Similarly, pi (or tau if you prefer) is only a thing when it is applied to a circle. Without the circle, it isn't anything.

Why does a circle exist, then? It's a mathematical structure just like a number is. You can describe a circle using just numbers. In fact, just one number: either it's radius or its circumference.

I can certainly say that there are zero bananas on my desk, and I can understand a negative number in a more abstract way... I can't say there are -1 bananas on my desk (don't ask me why I'm fixated on bananas), but I can comprehend there being one less banana on my desk than could potentially be there. I usually just think of such things on a graph.

If you change 'bananas' and 'desk' to 'dollars' and 'bank', it starts making sense, though. If you have -3000 dollars in your bank account, that means you owe the bank money. It is, as a concept, as real as having 3000 dollars there.

I also don't have a problem with sqrt(-1) or other imaginary numbers, since I take the operative word "imaginary" literally. Maybe fictionalism makes more sense there, since it literally doesn't fucking exist ever anywhere, and that may work for more abstract concepts.

That's actually the worse approach you can take to imaginary numbers. xD They are about as real as any other number set. You can actually "feel" them just like you would "feel" natural numbers by counting something — let's say bananas on your desk. Just take two different phases from your electric panel and measure the voltage accross them. If either phase is 127 Volts, you'll sum those voltages and get... 220 Volts. Weird, no? Well, no, because AC voltage is a complex quantity. The 127 there refers just to its absolute value. The voltages in those phases are actually 127∠0° and 127∠120° (a complex number can be defined by polar coordinates as having a magnitude and an angle, but if you prefer cartesian coordinates, 127∠120° = -63.5 + 110*i).

Complex numbers are real and useful. They are not just mathematical structures that people invented for fun.

Dividing by zero I can imagine since I picture it on a graph



I'm not sure if that is technically nominalism or platonism or fictionalism though.

That's actually a tough one, as you need hyperreal numbers to define 1/0 = ∞ an 1/∞ = 0. But well, those are incredibly useful in calculus too.

But I don't think that "1" exists. "1" is specifically 1 of something. You don't have to necessarily mention or define that something, but 1 unit divided by 2 units is half of 1 unit.

Thoughts?
^^^^^^^^
• JOB 1
Select every line of the entries that contains the string "width", treating case as significant.
The forum thread and the entries are separate material.

• INFORMATION GIVEN
^^^^^^^^
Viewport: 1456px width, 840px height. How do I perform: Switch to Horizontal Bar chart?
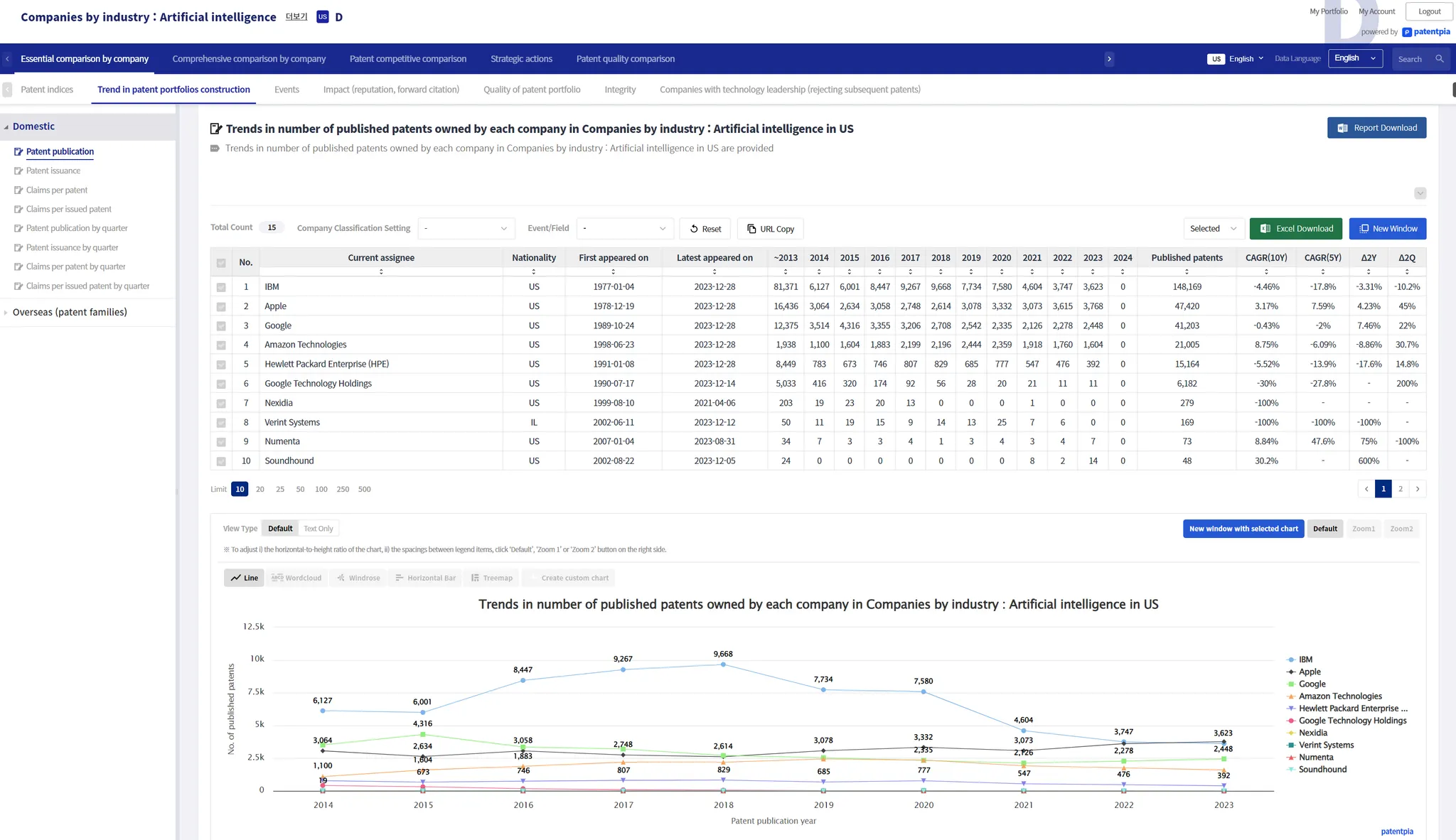425,578
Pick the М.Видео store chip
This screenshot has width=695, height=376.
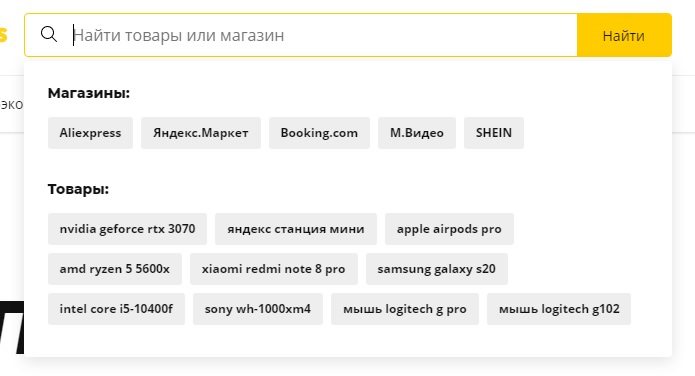tap(417, 133)
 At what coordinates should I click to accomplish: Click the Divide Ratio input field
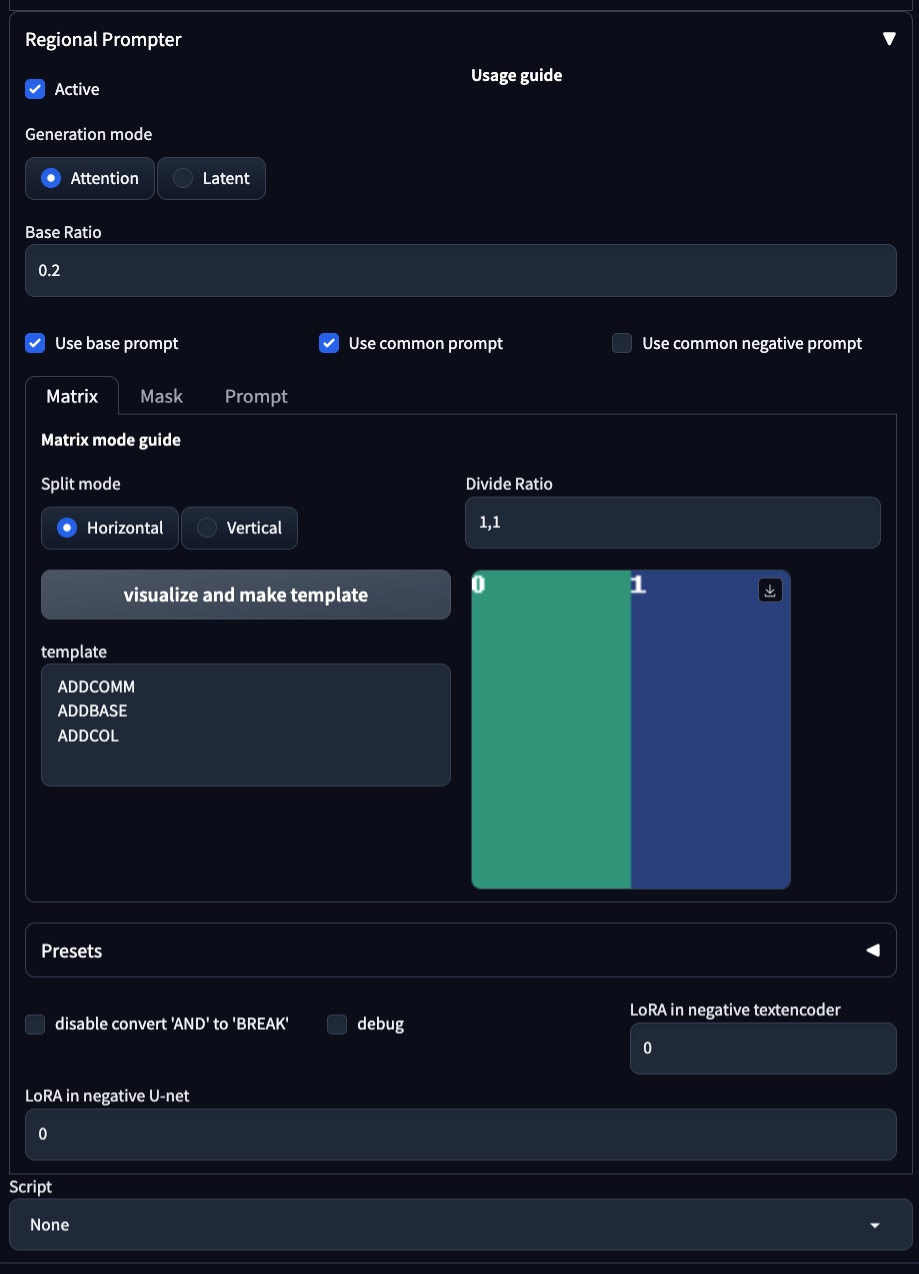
^^^^^^^^
• JOB 2
Summarize the forum thread in two sentences.

• WRITTEN RESPONSE 1
Viewport: 1456px width, 840px height. How do I perform: Switch to Horizontal Bar chart?
This screenshot has width=695, height=376.

• WRITTEN RESPONSE 2
In the forum thread, one participant doubts that pi, the number 1, or imaginary numbers exist on their own. Another replies that such numbers are mathematical structures as real as any other: a negative bank balance means owing money, complex numbers are real and useful because AC voltage is a complex quantity, and defining division by zero requires hyperreal numbers.